The CBS version was broadcast on Sundays from 6 to 6:30 p.m. Eastern Time. Bell's dissatisfaction with that time slot led to the change in networks. It had asked CBS in December 1956 to move the program to a later time. The ABC version initially was on Thursdays from 10 to 10:30 p.m. E. T. In June 1957 it was moved to Tuesdays from 9:30 to 10 p.m.
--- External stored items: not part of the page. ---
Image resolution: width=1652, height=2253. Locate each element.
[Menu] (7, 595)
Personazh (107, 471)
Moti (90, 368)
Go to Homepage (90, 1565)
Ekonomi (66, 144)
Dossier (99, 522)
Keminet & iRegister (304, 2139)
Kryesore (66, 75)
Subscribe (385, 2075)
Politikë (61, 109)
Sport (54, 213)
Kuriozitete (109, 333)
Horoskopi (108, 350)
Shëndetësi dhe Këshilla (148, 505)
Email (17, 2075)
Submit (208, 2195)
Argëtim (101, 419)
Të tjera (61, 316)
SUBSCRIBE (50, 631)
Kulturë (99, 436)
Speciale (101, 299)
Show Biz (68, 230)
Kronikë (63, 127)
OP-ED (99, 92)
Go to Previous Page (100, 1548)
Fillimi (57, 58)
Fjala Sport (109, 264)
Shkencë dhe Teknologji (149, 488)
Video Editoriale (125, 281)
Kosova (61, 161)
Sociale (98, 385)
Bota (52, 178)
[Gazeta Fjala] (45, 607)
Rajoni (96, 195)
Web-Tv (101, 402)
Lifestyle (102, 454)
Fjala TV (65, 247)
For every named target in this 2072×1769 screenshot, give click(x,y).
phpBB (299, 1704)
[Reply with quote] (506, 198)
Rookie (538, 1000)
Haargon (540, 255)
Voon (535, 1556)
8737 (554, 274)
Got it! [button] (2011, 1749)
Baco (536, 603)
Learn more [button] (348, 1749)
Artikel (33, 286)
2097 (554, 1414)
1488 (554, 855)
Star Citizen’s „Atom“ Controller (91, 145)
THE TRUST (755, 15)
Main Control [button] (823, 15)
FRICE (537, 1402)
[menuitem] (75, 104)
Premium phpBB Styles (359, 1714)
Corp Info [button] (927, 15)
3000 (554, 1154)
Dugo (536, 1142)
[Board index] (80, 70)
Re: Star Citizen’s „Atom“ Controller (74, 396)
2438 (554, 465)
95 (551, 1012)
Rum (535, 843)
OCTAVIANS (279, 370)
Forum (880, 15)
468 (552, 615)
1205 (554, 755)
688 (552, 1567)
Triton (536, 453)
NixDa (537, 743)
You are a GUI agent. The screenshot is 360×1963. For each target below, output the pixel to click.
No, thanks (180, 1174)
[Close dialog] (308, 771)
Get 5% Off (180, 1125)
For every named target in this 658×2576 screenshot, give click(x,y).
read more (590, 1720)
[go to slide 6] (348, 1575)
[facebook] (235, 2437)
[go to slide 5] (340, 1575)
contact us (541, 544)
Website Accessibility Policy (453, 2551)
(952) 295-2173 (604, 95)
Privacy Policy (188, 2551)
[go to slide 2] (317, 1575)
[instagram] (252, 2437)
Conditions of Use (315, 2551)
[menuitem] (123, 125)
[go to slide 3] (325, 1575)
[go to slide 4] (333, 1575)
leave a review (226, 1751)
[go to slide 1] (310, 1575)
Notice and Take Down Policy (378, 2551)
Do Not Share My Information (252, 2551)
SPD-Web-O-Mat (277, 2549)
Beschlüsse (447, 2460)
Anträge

E. T.

==Critical response==
A review of the episode "Revenge" in the trade publication Billboard described it as "slickly produced" but added that it "suffered from over simplification of the basic issues, which resulted in scene punchlines and plot twists telegraphed well in advance."